After it booted, I decided to play some games to see how well HD-20 emulation works. Good news: it works pretty well. In fact, I’d even go out on a limb and say that the FloppyEmu makes the SE faster than the newer Classic.
I decided to take a chance and try Lemmings on the SE. The box art for Lemmings says it requires at least 2 MB of memory to work, but the manual says different. By running Lemmings on the SE, I was able to debunk the box art – Lemmings seems to run quite comfortably in black and white on System 6.0.8 with only 1 MB of memory. (The SE only has 1 MB of system memory installed.)
(While probably a topic for a future entry I plan on writing about games and apps for vintage Macs, getting Lemmings work on actual hardware was a big deal. I’ve always enjoyed playing the game in emulation on Basilisk II and DOSBox, but never had any actual hardware to play it on… until now. And even better, the music plays quite well!)

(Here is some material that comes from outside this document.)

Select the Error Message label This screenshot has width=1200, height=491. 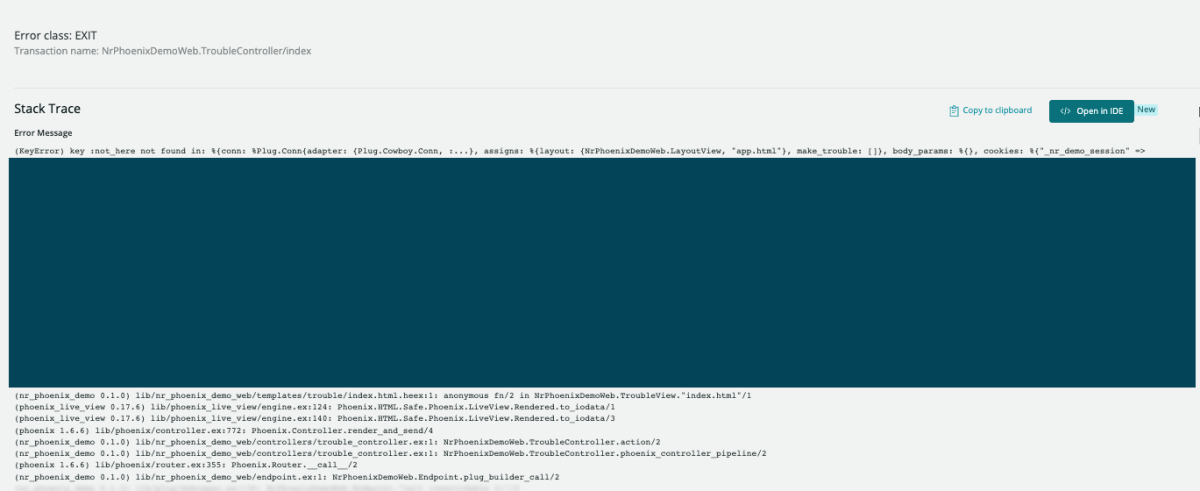[x=43, y=133]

In fact, HD-20 emulation works so well that I was able to use it to type this very entry using Microsoft Word 4.0 on the Macintosh SE. While Word works fine, there are only three fonts to pick from (Chicago, Geneva, and Monaco) and it lacks paragraph styles. (In contrast, the Macintosh Classic has many more fonts to pick from and has paragraph styles in its installation of Word 4.0 – although it is also running from the internal hard drive and was likely installed back in the early ’90s when the computer was new.) The Word 4.0 version found on the FloppyEmu also lacks other features, like a word count and being able to export to other formats like MacWrite and RTF.
(In fact, it was hell getting this file converted into a RTF file, which my modern computer can read. It required installing the FloppyEmu on the Classic to transfer the Word 4.0 document to the Classic’s hard drive, then changing the FloppyEmu back into Macintosh Floppy mode. After a hard reboot, I was able to convert this file into an RTF file using Word 4.0 on the Classic’s hard drive. Even trying to convert to RTF using Word 4.0 on the Classic’s internal hard drive with the FloppyEmu in HD-20 emulation mode was unsuccessful. So I’m still going to use the Classic for writing.)

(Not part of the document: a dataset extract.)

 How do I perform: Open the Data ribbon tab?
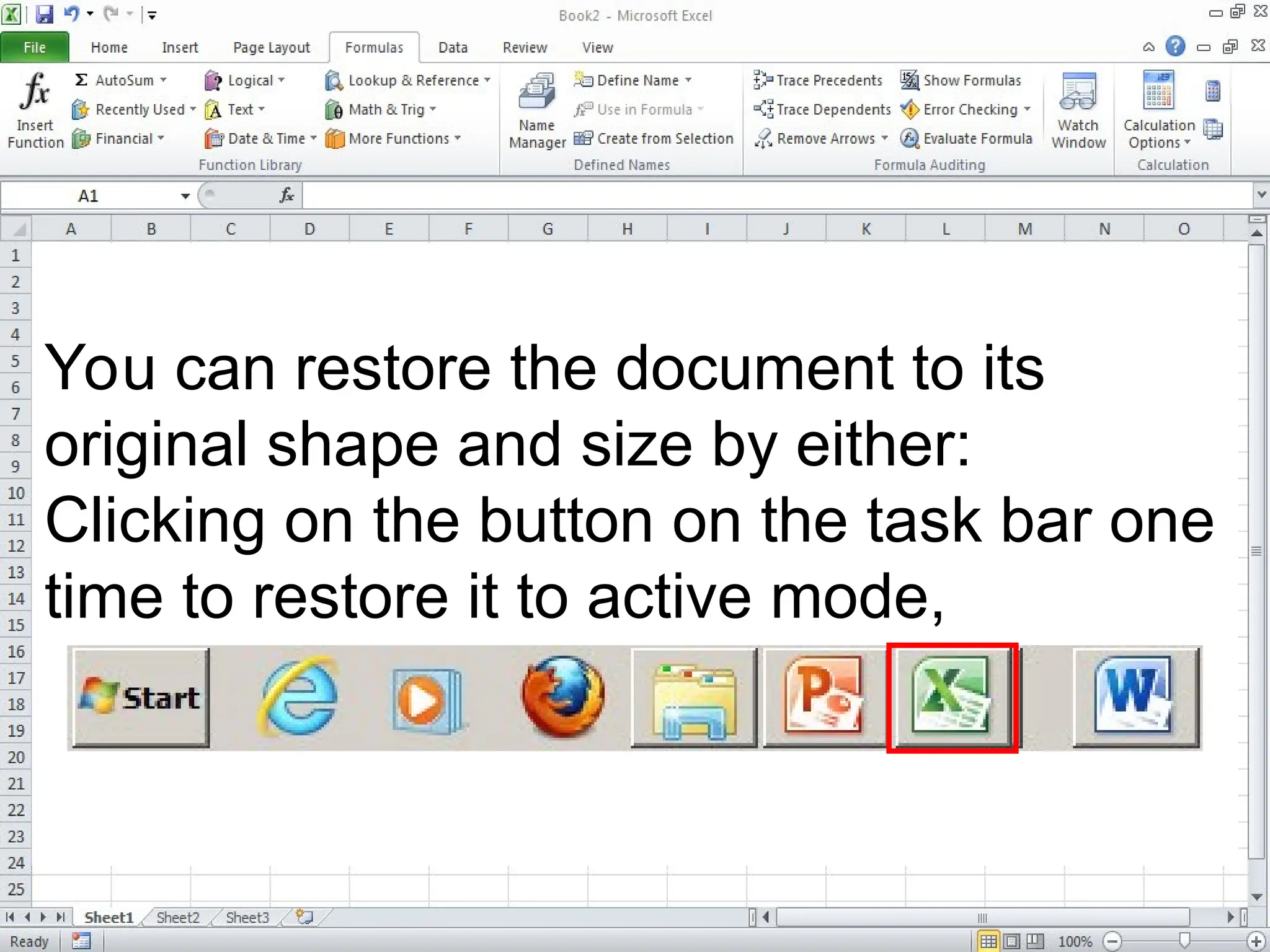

HD-20 emulation works quite well on these vintage Macs. However, HD-20 emulation will not work on all vintage Macs. The FloppyEmu manual says it will only work on the 512ke, Plus, SE, Classic, Classic II, Portable, IIci, IIsi, and LC-I. However, you can get it to work with a 512k with some modification.
The FloppyEmu makes it easy to add an external “hard drive” to your vintage Mac, similar to what an actual HD-20 or other external hard drive back in the 1980s would have done. For a 512ke and Plus, it’s the only option – internal hard drive support was not added until the SE. (For models configured with an internal hard drive can support the SCSI-2-SD, which also emulates a hard drive although using the SCSI bus.)